L'infezione da SARS CoV-2 provoca una malattia con un decorso clinico distinto da quello suscitato da altri agenti patogeni, come il virus dell'influenza: - un periodo di incubazione più lungo,
- un'insorgenza più lenta dei sintomi,
- una persistenza più lunga del virus nelle vie respiratorie,
- una maggiore durata della malattia,
- una finestra di positività più lunga,
- una risposta iperinfiammatoria più prolungata,
- una maggiore incidenza di casi con forme cliniche più gravi e più tassi elevati di mortalità.
Diverse ragioni possono contribuire a spiegare queste discrepanze. La risposta difensiva indotta dal sistema degli interferoni nei pazienti con COVID-19 differisce da quella rilevabile negli individui con influenza. In particolare, l'infezione da SARS CoV-2 induce una risposta interferone di tipo I-III più debole e ritardata rispetto a quella provocata dal virus dell'influenza (circa 1-3 giorni nell'influenza; 7-10 giorni nel COVID-19). Inoltre, SARS CoV-2 stimola il rilascio di un pattern di citochine da parte delle cellule immunitarie, tra cui TNF-⍺, IL-6, IL-8, IL-10. Lo spettro di questi mediatori è simile a quello suscitato dal virus dell'influenza, ma la risposta infiammatoria indotta negli individui con COVID-19 è più prolungata ed è associata a ospedalizzazione più lunga, maggiore incidenza di malattie critiche e mortalità rispetto a quella rilevabile in soggetti con influenza.
Dott.ssa Paola Ragazzini, Specialista in Fisiatria e Direttore Sanitario
Fig. 4. Profili temporali che descrivono la carica virale, il pattern di citochine, la risposta interferonica di tipo I-III e la gravità della malattia in pazienti con polmonite grave associata a infezione da virus dell'influenza A (IAV) rispetto a individui con COVID-19.

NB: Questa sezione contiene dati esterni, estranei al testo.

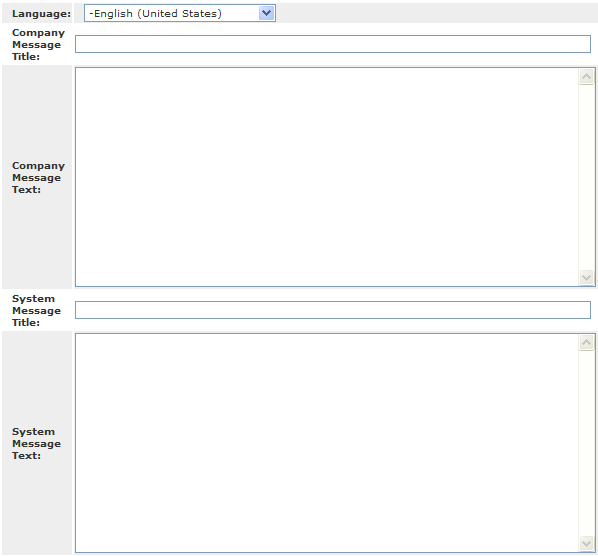This screenshot has height=556, width=598.
Task: Open the Language dropdown arrow
Action: click(x=266, y=13)
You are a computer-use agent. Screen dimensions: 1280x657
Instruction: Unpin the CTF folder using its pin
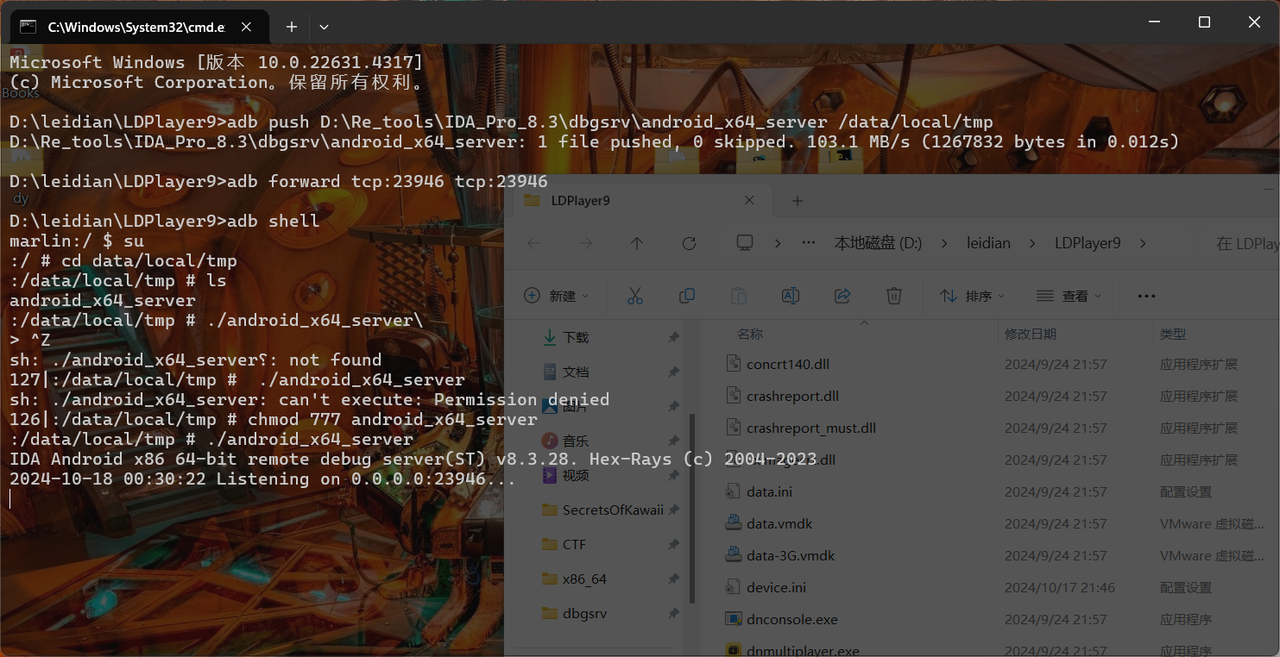(x=673, y=545)
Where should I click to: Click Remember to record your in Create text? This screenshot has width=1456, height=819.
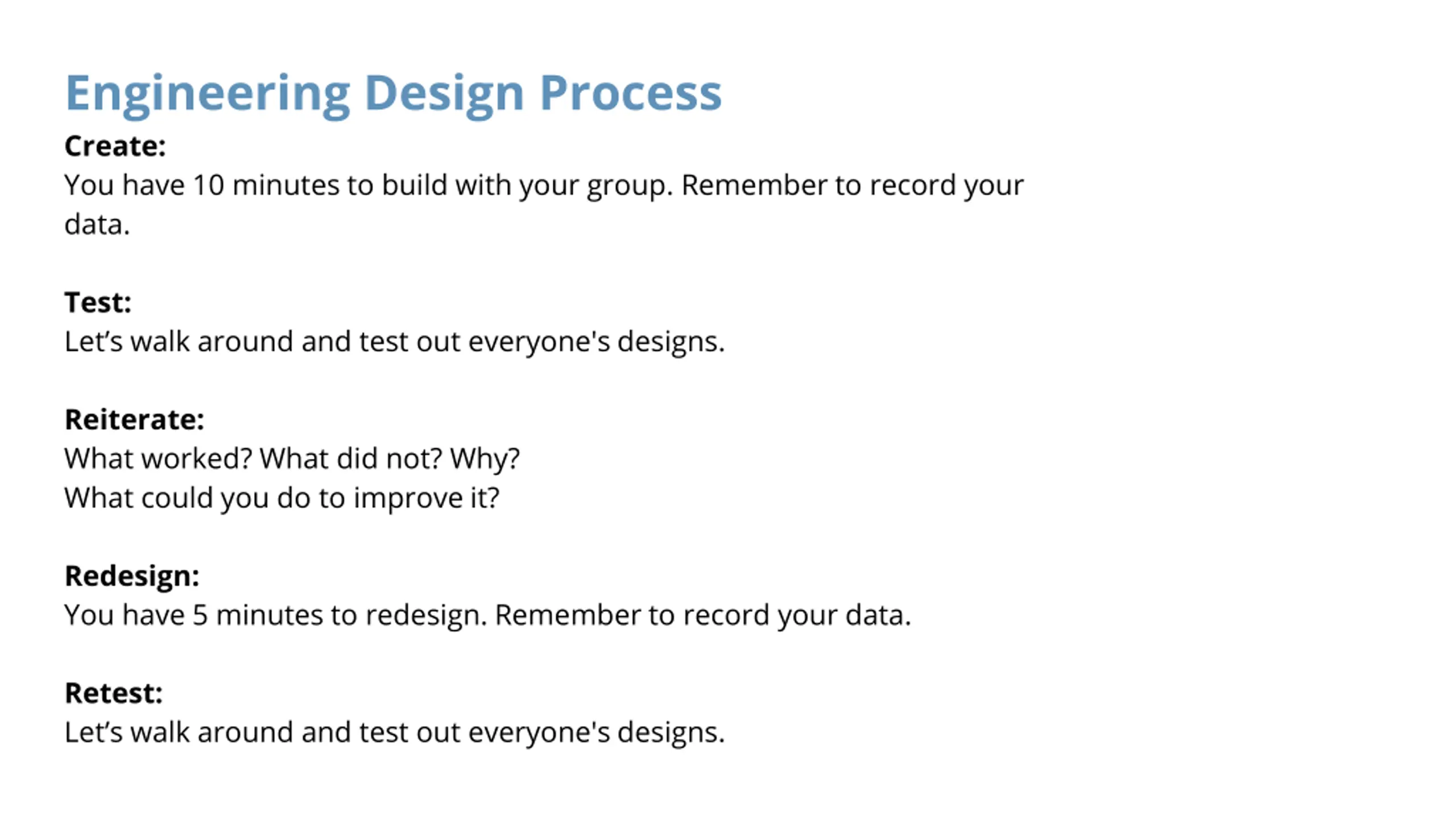853,186
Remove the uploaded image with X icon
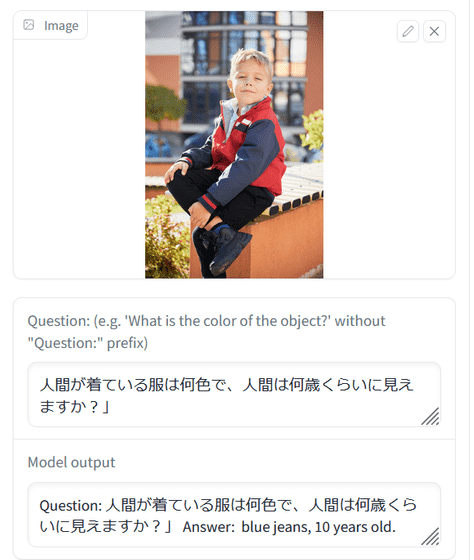The height and width of the screenshot is (560, 474). [x=434, y=31]
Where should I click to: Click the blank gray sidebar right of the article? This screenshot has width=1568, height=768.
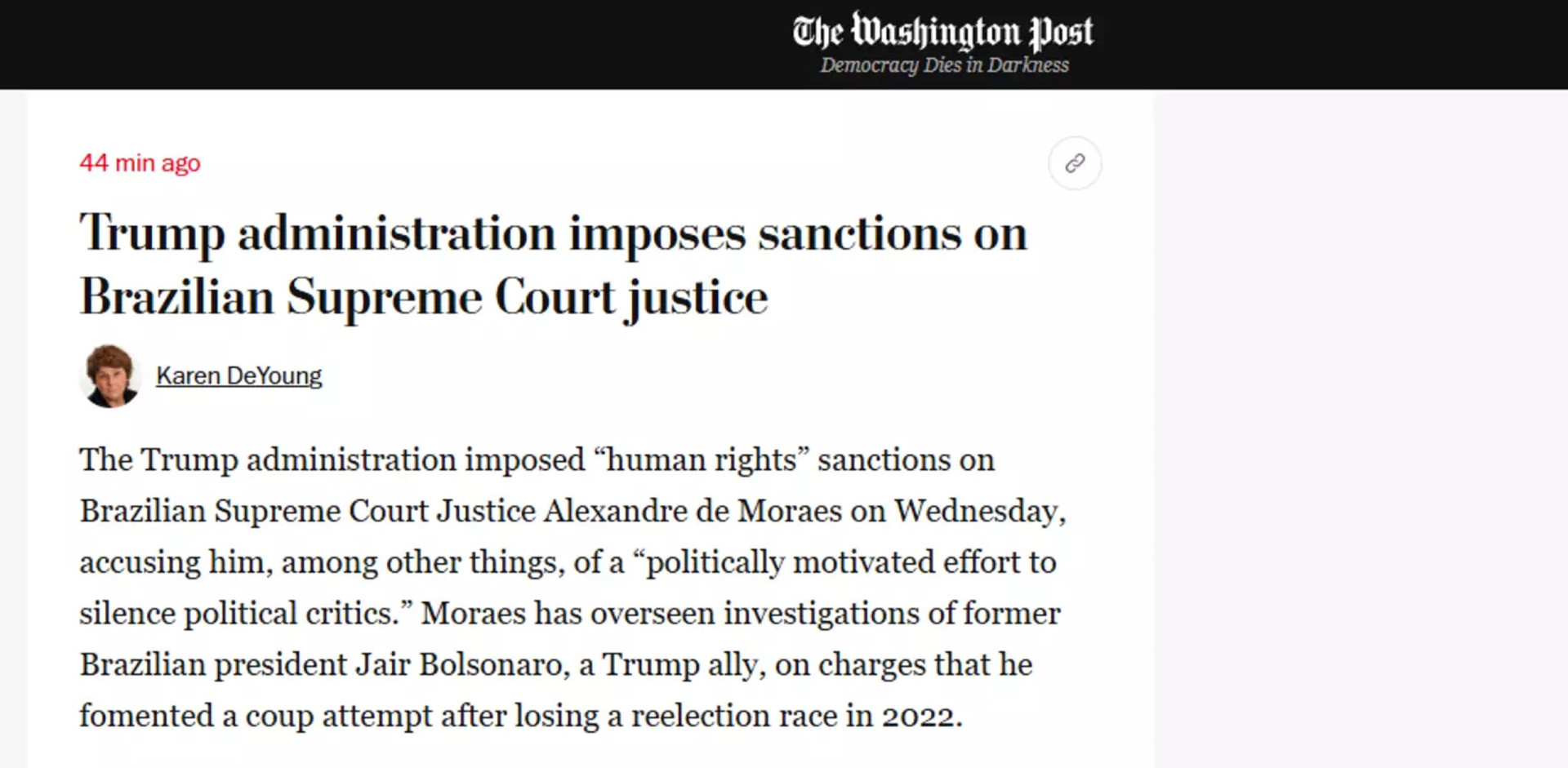(x=1361, y=428)
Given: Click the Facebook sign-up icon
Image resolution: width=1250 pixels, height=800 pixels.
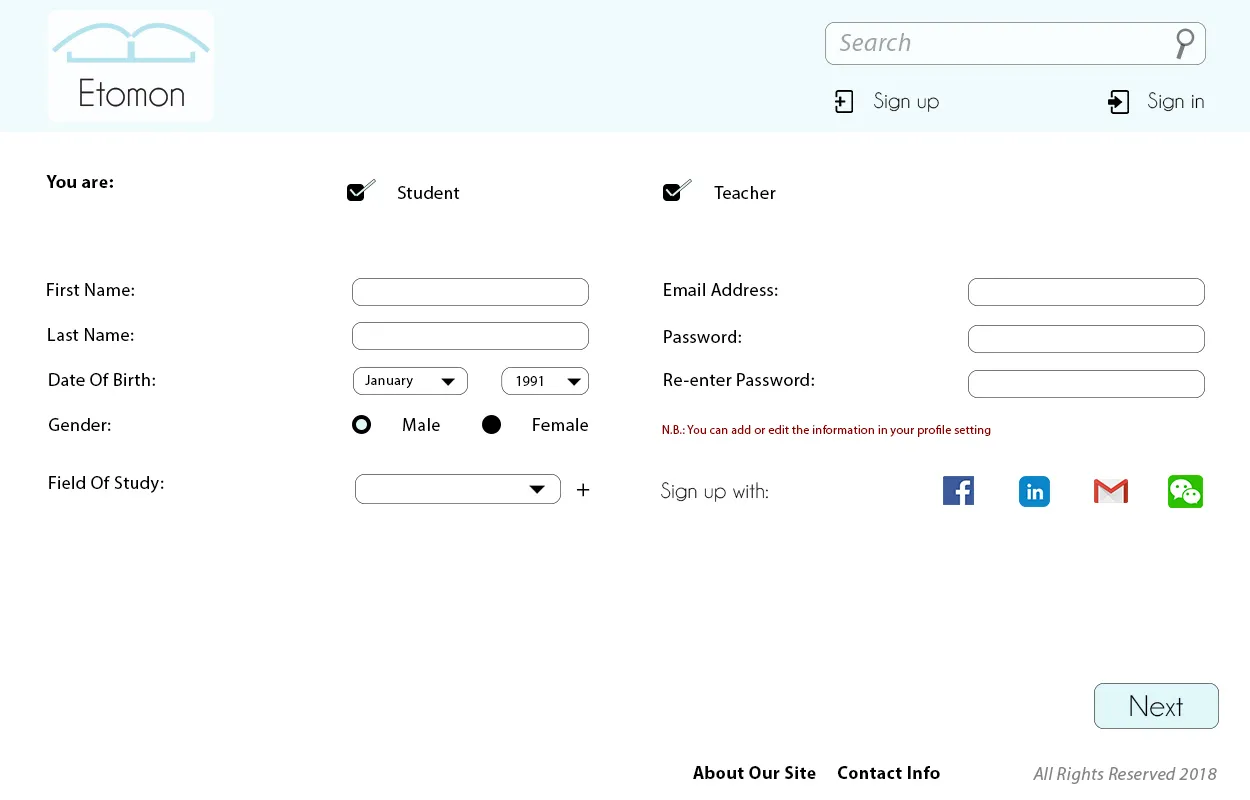Looking at the screenshot, I should click(x=958, y=490).
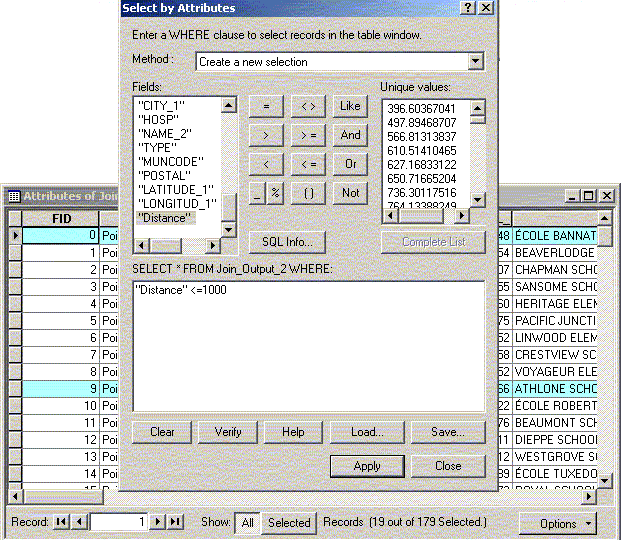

Linea gialla: grandezza della risposta interferone I-III; Linea viola: carica virale; Linea rossa: grandezza della risposta delle citochine; riquadro rosso: gravità della malattia. Nella polmonite influenzale, la risposta mediata da interferone I-III è più pronta e più robusta, precede quella pro infiammatoria, il decorso della malattia è più breve e la malattia è meno grave. Negli individui COVID-19 con polmonite, la risposta mediata da interferone di tipo I-III è più debole e ritardata e segue quella pro-infiammatoria, il decorso è più lungo e la malattia è più grave.